Song by Pee Wee

from the album Yo Soy
- Released: September 6, 2009
- Recorded: 2009
- Genre: Latin pop, reggaeton
- Length: 3:45
- Label: Streamline, Interscope, Kon Live
- Songwriter(s): Francisco Saldaña, Irvin Salinas, Norgie Noriega, Víctor Delgado
- Producer(s): Saldaña, Delgado

= Tan Feliz =

"Tan Feliz" (English: So Happy) is a song by American artist Pee Wee. The first version of the song was released on September 6, 2009, as a second promotional single from his debut studio album Yo Soy.
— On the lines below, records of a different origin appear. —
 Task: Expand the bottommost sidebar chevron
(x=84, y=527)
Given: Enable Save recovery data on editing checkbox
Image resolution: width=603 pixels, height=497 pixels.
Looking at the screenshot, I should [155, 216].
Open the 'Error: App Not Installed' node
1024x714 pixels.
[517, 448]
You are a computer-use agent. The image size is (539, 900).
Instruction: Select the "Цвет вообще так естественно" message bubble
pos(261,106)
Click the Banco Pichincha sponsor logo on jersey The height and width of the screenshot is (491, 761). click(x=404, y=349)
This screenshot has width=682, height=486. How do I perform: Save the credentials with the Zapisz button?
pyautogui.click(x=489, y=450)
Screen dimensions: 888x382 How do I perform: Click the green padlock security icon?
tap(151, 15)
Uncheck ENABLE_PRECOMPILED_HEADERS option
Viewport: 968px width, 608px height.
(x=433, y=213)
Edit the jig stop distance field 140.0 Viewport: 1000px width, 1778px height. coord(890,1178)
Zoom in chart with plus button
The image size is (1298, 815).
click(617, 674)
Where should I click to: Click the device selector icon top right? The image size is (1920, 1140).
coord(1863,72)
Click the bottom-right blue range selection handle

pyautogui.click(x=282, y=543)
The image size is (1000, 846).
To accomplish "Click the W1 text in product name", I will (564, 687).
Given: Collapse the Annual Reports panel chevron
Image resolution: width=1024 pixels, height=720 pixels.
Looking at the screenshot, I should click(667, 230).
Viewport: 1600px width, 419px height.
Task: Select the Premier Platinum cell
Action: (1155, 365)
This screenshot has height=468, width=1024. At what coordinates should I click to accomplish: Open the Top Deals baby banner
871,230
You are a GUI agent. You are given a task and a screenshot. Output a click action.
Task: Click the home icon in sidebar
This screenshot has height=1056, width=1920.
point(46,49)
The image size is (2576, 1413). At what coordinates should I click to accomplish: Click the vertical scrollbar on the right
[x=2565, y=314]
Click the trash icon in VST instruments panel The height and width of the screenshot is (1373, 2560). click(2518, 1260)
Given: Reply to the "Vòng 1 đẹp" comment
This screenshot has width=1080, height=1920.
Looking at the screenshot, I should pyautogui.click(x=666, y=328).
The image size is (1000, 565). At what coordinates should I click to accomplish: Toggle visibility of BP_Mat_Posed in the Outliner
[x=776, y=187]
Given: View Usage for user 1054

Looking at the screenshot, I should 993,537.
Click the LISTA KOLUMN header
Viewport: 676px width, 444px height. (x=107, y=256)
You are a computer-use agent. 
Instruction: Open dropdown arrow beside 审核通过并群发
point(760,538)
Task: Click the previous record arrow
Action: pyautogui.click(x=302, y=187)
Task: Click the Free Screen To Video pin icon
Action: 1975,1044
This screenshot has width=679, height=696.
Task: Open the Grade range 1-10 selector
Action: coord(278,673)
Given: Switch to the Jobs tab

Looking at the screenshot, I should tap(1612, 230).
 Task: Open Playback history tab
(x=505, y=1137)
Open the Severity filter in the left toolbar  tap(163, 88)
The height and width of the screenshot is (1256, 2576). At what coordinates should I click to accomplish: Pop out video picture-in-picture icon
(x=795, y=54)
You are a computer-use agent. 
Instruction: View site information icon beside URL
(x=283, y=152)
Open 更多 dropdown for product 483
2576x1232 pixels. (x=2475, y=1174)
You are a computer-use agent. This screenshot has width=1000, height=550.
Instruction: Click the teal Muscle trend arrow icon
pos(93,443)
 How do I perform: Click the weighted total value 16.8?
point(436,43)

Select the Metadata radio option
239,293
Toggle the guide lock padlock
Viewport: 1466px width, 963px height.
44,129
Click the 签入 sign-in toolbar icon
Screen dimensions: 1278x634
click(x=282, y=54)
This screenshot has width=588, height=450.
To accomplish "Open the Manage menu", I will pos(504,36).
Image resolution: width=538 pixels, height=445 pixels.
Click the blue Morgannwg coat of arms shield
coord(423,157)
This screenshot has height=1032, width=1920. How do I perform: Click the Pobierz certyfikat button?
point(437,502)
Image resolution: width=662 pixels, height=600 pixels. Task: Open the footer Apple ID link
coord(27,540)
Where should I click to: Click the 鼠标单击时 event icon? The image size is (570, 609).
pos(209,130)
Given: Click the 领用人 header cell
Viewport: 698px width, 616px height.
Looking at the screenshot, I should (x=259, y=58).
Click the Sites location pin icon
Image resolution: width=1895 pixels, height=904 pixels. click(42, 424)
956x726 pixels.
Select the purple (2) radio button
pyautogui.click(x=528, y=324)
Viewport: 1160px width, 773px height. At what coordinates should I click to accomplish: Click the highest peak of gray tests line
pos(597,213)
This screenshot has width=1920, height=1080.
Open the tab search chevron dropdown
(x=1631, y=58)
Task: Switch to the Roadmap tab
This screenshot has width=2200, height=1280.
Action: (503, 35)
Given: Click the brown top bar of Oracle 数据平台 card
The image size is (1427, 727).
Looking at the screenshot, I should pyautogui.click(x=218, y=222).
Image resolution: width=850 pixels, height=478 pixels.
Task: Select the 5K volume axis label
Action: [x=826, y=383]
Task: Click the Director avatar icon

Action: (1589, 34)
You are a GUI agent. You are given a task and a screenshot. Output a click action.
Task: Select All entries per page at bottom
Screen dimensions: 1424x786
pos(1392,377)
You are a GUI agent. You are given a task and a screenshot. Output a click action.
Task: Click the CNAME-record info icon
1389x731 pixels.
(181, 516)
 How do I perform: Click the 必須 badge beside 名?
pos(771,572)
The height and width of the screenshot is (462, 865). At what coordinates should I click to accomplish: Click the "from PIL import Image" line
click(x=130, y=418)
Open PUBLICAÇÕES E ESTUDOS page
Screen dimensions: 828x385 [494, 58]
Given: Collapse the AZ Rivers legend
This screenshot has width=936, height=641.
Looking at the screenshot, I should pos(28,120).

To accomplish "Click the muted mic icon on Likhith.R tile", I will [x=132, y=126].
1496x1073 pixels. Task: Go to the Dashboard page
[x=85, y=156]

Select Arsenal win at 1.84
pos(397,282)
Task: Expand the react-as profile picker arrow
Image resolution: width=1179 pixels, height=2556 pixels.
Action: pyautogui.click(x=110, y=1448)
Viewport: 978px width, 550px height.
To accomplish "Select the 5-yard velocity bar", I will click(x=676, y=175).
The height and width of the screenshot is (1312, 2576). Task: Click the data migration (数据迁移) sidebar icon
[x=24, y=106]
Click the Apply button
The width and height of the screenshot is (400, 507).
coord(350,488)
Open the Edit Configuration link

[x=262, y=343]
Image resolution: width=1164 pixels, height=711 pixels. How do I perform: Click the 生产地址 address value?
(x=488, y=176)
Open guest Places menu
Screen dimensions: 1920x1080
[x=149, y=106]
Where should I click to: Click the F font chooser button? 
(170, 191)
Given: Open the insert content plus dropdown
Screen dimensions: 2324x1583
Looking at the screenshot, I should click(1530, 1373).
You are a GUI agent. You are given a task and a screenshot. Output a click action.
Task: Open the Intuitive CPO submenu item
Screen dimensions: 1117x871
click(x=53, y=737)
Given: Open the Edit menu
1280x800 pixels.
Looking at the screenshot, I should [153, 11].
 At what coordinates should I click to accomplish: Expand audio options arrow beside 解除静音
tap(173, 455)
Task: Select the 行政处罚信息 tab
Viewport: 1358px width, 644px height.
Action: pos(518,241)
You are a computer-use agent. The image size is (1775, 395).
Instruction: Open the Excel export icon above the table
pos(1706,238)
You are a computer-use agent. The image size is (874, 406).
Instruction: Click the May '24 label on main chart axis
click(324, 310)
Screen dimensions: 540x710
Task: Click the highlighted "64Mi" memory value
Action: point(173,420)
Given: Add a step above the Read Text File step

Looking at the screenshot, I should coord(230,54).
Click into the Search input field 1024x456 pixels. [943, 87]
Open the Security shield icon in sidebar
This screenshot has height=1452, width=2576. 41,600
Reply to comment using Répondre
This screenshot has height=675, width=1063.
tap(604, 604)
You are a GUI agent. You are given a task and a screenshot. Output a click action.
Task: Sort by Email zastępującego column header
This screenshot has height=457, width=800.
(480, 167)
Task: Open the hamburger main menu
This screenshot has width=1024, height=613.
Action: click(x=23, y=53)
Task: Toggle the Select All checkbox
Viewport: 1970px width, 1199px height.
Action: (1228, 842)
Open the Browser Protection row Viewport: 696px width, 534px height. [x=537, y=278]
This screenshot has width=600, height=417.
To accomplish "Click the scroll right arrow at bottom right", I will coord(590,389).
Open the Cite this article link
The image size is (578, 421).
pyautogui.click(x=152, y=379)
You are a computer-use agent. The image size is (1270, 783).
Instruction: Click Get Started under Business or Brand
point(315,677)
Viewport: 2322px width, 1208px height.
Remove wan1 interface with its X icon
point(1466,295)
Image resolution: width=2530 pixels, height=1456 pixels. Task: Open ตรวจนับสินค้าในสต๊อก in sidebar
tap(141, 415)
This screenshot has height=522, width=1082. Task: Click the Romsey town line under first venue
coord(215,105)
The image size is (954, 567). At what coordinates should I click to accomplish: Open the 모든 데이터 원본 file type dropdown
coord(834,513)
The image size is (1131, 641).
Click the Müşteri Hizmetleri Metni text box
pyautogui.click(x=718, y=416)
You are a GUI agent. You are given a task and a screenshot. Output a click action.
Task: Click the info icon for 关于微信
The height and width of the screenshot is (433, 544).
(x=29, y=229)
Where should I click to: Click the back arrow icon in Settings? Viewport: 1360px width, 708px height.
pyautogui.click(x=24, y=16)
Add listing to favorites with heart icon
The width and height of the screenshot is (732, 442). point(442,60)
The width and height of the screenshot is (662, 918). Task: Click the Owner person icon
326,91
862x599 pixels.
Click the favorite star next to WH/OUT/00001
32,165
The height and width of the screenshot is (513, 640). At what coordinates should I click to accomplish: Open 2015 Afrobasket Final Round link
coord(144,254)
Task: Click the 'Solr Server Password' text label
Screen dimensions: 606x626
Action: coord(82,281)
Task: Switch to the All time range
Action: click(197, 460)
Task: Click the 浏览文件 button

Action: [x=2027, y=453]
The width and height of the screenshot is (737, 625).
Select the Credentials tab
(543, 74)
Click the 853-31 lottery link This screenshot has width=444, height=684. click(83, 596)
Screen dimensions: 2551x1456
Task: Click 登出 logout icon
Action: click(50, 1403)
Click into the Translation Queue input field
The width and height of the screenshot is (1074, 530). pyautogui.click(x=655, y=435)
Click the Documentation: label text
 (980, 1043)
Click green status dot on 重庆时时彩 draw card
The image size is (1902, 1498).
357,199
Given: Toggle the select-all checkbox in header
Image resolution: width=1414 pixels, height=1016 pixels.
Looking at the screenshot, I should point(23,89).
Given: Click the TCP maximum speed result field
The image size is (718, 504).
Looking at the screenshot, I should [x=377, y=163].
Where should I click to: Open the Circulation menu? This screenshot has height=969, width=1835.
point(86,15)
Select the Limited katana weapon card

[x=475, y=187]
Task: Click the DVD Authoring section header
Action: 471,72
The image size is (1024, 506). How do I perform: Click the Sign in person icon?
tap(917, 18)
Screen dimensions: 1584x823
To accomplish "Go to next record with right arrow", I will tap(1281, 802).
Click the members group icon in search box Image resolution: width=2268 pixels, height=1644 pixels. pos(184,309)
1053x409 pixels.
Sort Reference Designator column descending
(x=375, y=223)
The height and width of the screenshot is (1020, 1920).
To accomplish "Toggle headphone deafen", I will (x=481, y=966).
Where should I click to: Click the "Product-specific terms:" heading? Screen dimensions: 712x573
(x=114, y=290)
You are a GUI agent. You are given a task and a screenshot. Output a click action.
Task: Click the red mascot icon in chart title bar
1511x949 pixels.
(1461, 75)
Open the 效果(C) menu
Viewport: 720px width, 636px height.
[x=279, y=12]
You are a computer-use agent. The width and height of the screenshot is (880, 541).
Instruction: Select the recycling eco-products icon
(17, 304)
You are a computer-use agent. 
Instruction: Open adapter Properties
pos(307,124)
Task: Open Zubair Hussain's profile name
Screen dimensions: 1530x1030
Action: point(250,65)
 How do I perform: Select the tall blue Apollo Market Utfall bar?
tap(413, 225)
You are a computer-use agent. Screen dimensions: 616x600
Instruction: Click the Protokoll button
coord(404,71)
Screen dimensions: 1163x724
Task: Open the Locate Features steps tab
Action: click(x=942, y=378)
The song was covered by Pee Wee featuring Brazilian pop singer Kelly Key from his second studio album, Déjate Querer, on February 4, 2011.

==Music video==
A short music video was made exclusively for telenovela Camaleones in Colegio San Bartolomé that appears on the story, Sherlyn (Solange) and Ferdinando Valencia (Patricio) also appears on the video.

== Single version ==

"Tan Feliz" is a song by American artist Pee Wee release on February 4, 2011. The song, featuring Brazilian pop singer Kelly Key, was written by Pee Wee, Francisco Saldaña, Norgie Noriega and Víctor Delgado from her second studio album, Déjate Querer.

===Background===
On February 25, 2010, Kelly announced the negotiations with Pee Wee's agents for a featuring in her album. On April 13, the singer said on Twitter that she would record the song. On September 9, Kelly said he would embark for Mexico to record the song, a new version of Tan Feliz. The song will be released in January 2011.

===Music video===
The music video would be filmed in December 2010 in Miami, but was canceled.